- [Source excerpt]:
## START
JEE Main 2023 — Indefinite Integration Question with Solution

Given that $I\left(x\right)=\int x^2\left(\frac{x {\sec }^{2}x+\tan x}{(x \tan x+1{)}^2}\right)dx$

Apply Integration by parts.

$\int f\left(x\right)g\left(x\right)dx=f\left(x\right)\int g\left(x\right)dx-\int \left(f\text{'}\left(x\right)\int g\left(x\right)dx\right)dx$

$=x^2\int \left(\frac{x {\sec }^{2}x+\tan x}{(x \tan x+1{)}^2}\right)dx-\int \left(\frac{d{x}^2}{dx}\int \left(\frac{x {\sec }^{2}x+\tan x}{(x \tan x+1{)}^2}\right)dx\right)dx$

Let $x\tan x+1=p$

$\Rightarrow \left(x {\sec }^{2}x+\tan x\right)dp=dx$

$=x^2\int \frac{dp}{p^2}-\int \left(2x\int \frac{dp}{p^2}\right)dx$

$=\frac{-x^2}{(x \tan x+1)}+\int \frac{2x}{x \tan x+1}dx$

Let $I_1=2\int \frac{x}{x \tan x+1}dx$

$=2\int \frac{x \cos x}{x \sin x+\cos x}dx$

Let $x \sin x+\cos x=t$

$\Rightarrow (x \cos x+\sin x-\sin x)dx=dt$

$\Rightarrow (x \cos x)dx=dt$

$=2\int \frac{dt}{t}=2\log t+c$

$=2\log |x \sin x+\cos x|+c$

$\therefore \int \frac{x^2\left(x{\sec }^{2}x+\tan x\right)}{(x\tan x+1{)}^2}dx$

$=\frac{-x^2}{x \tan x+1}+2\log |x \sin x+\cos x|+c$

But $I\left(0\right)=0$

$\Rightarrow c=0$

Also,$I\left(\frac{\pi }{4}\right)=-\frac{{\left(\frac{\pi }{4}\right)}^2}{\frac{\pi }{4}\times 1+1}+2\log \left|\frac{1}{\sqrt{2}}\left(\frac{\pi }{4}\right)+\frac{1}{\sqrt{2}}\right|$

$={\log }_e\frac{(\pi +4{)}^2}{32}-\frac{{\pi }^2}{4(\pi +4)}$

Hence, this is the correct option.
## END
- [Extracted records]:
## START
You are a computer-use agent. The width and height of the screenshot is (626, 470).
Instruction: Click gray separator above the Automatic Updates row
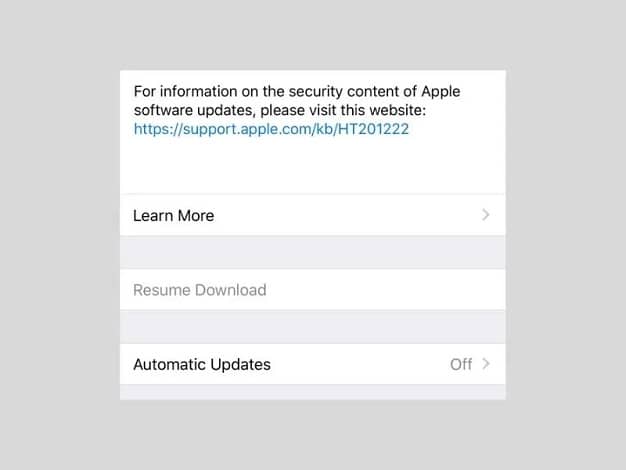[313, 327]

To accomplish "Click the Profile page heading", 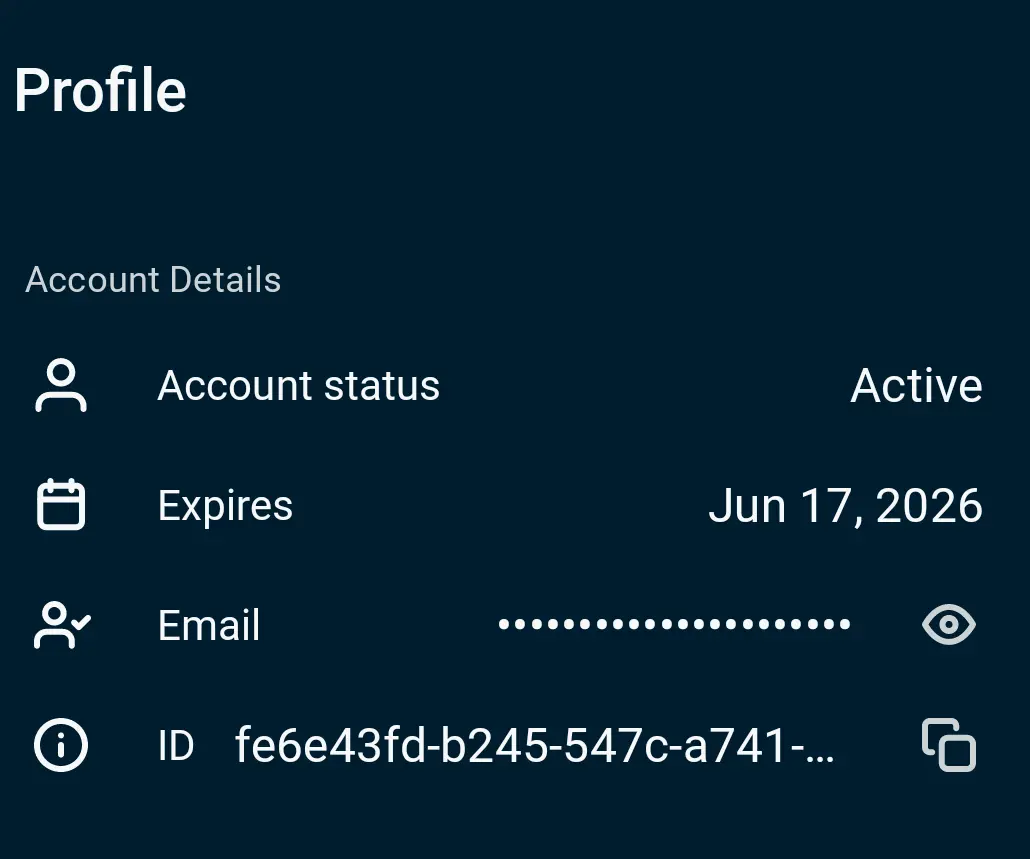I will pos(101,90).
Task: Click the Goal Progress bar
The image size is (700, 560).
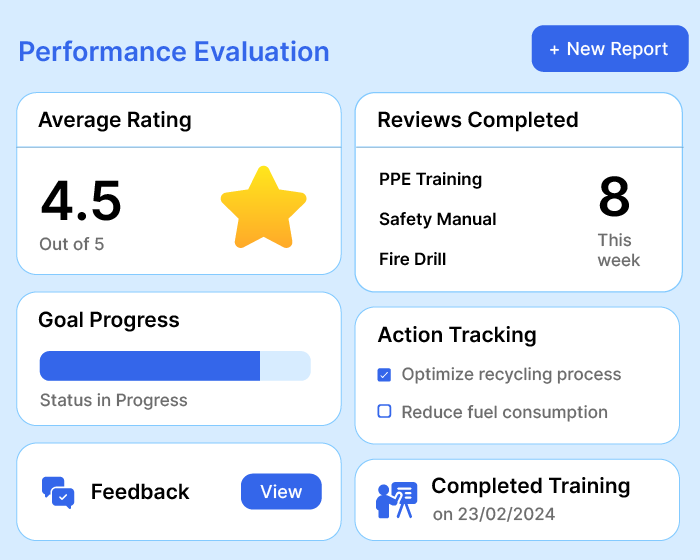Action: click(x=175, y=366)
## END
- [Directives]:
#1 State whether each statement agrees with the integration solution, answering yes or no and quoting the deciding words of the text: (a) The solution uses integration by parts. (b) The constant of integration is found to be nonzero. (c) The second substitution sets x sin x + cos x equal to t.
#2 Reproduce the integration solution word for word, starting with "But $I\left(0\right)=0$" and going on through "the correct option.".
The listing is not needed for this work.

- [Answers for this exercise]:
#1
(a) Yes: "Apply Integration by parts."
(b) No: "$\Rightarrow c=0$"
(c) Yes: "Let $x \sin x+\cos x=t$"

#2
But $I\left(0\right)=0$

$\Rightarrow c=0$

Also,$I\left(\frac{\pi }{4}\right)=-\frac{{\left(\frac{\pi }{4}\right)}^2}{\frac{\pi }{4}\times 1+1}+2\log \left|\frac{1}{\sqrt{2}}\left(\frac{\pi }{4}\right)+\frac{1}{\sqrt{2}}\right|$

$={\log }_e\frac{(\pi +4{)}^2}{32}-\frac{{\pi }^2}{4(\pi +4)}$

Hence, this is the correct option.